• _WHAT IS EXPECTED_:
Exact copies of the lines from the start of the records through the line with "Given: Click the" are what the answer must hold; pictures are not part of it.

• _AVAILABLE DATA_:
# # #

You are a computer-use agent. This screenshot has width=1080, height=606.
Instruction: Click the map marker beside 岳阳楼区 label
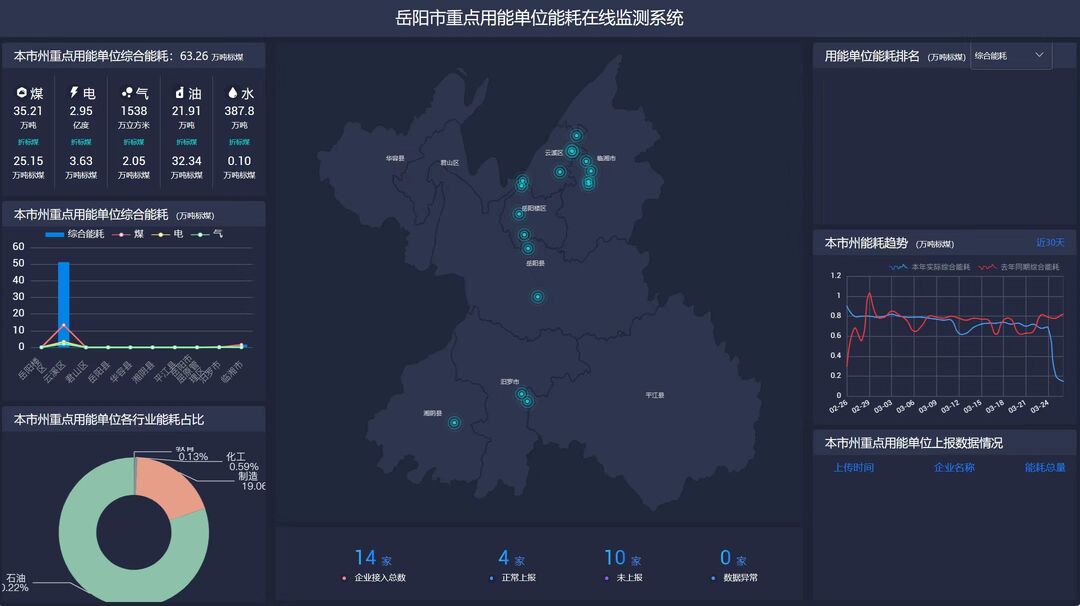click(x=519, y=214)
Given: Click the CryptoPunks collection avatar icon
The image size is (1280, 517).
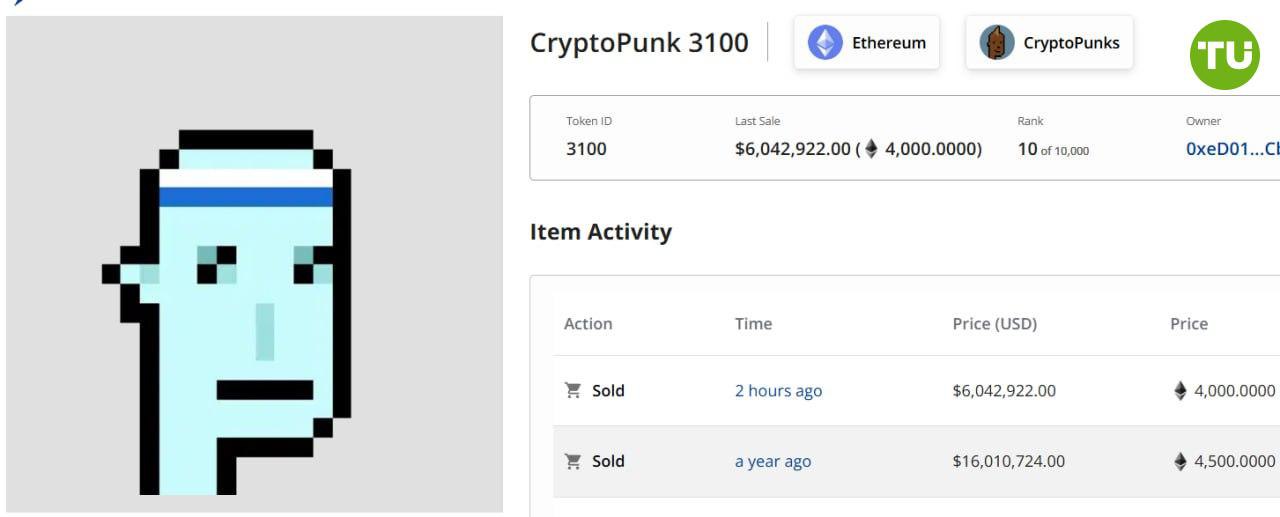Looking at the screenshot, I should tap(996, 43).
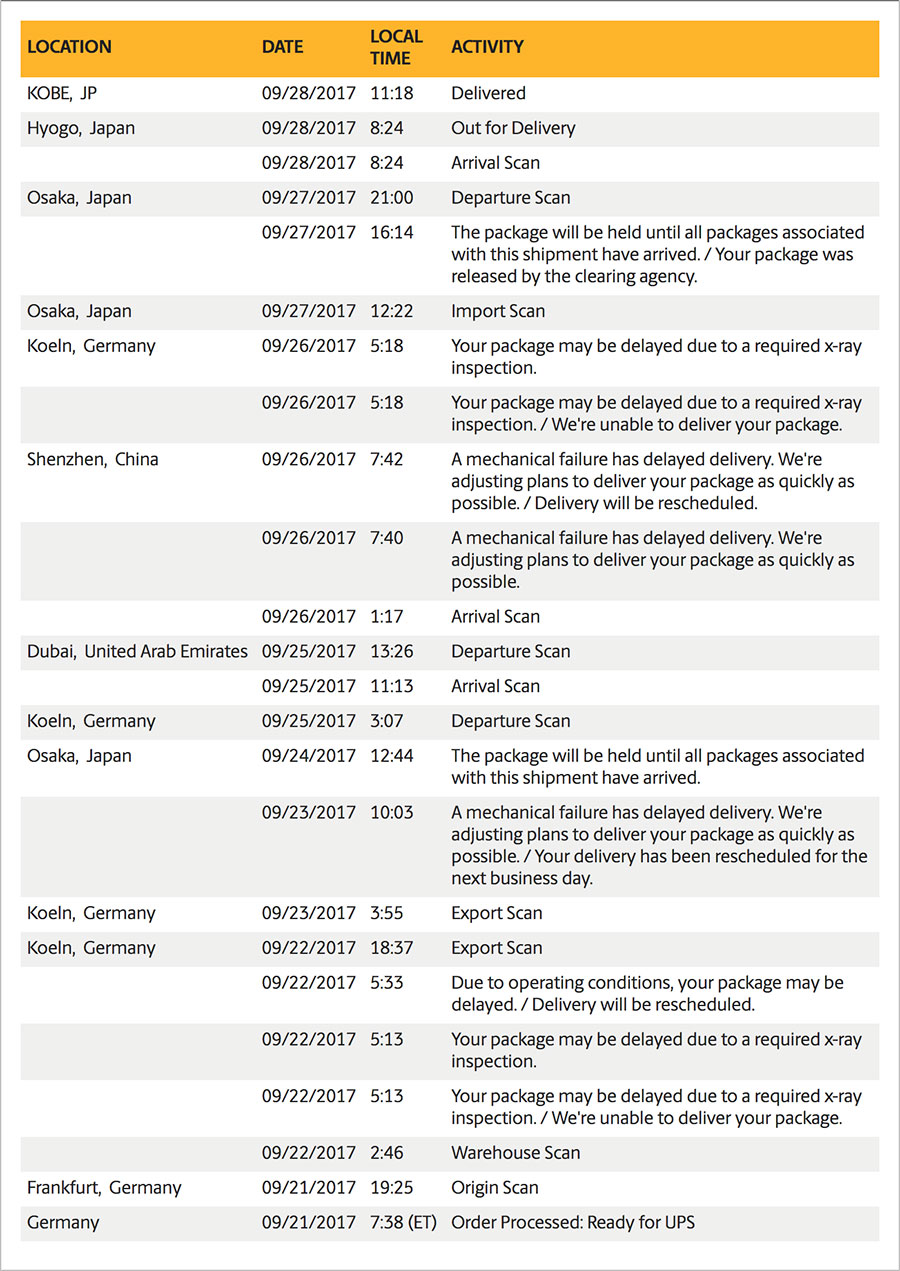Click the Shenzhen, China location cell
This screenshot has width=900, height=1271.
click(x=93, y=459)
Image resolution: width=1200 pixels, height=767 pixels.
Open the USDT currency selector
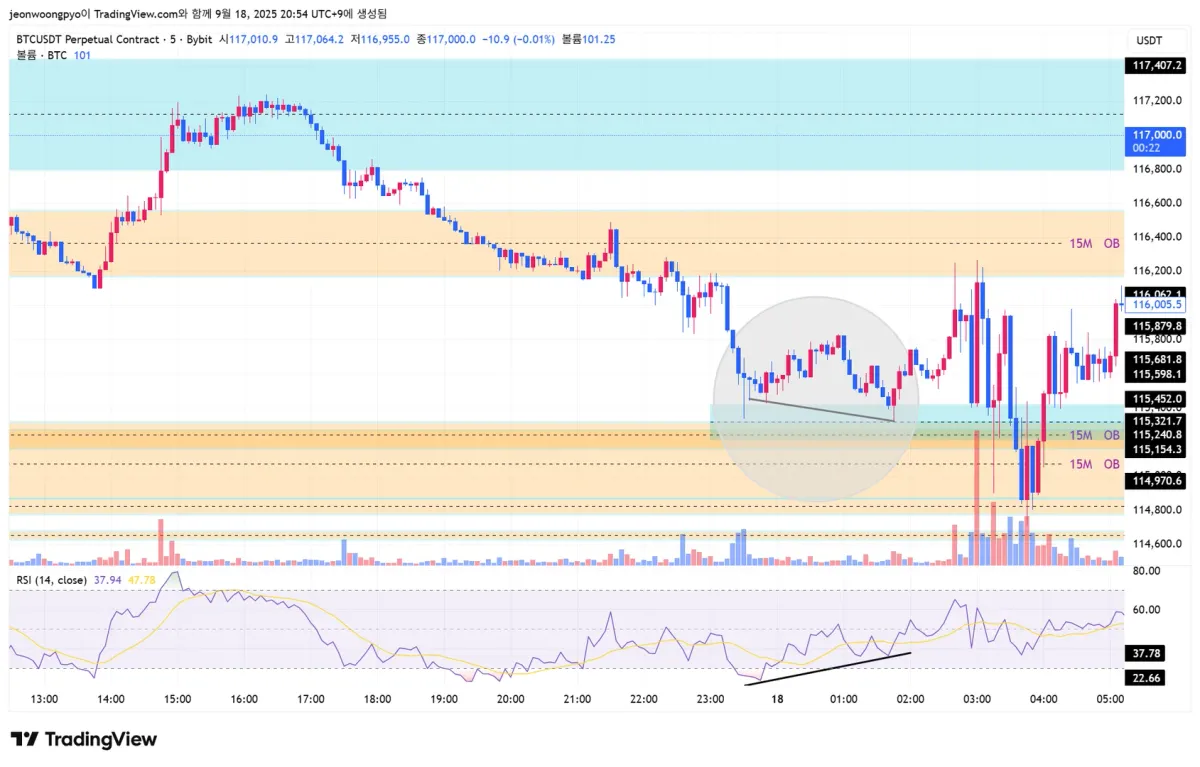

# # #

• _ANSWER BOX_:
You are a computer-use agent. This screenshot has width=1080, height=606.
Instruction: Click the map marker beside 岳阳楼区 label
click(x=519, y=214)
Given: Click the CryptoPunks collection avatar icon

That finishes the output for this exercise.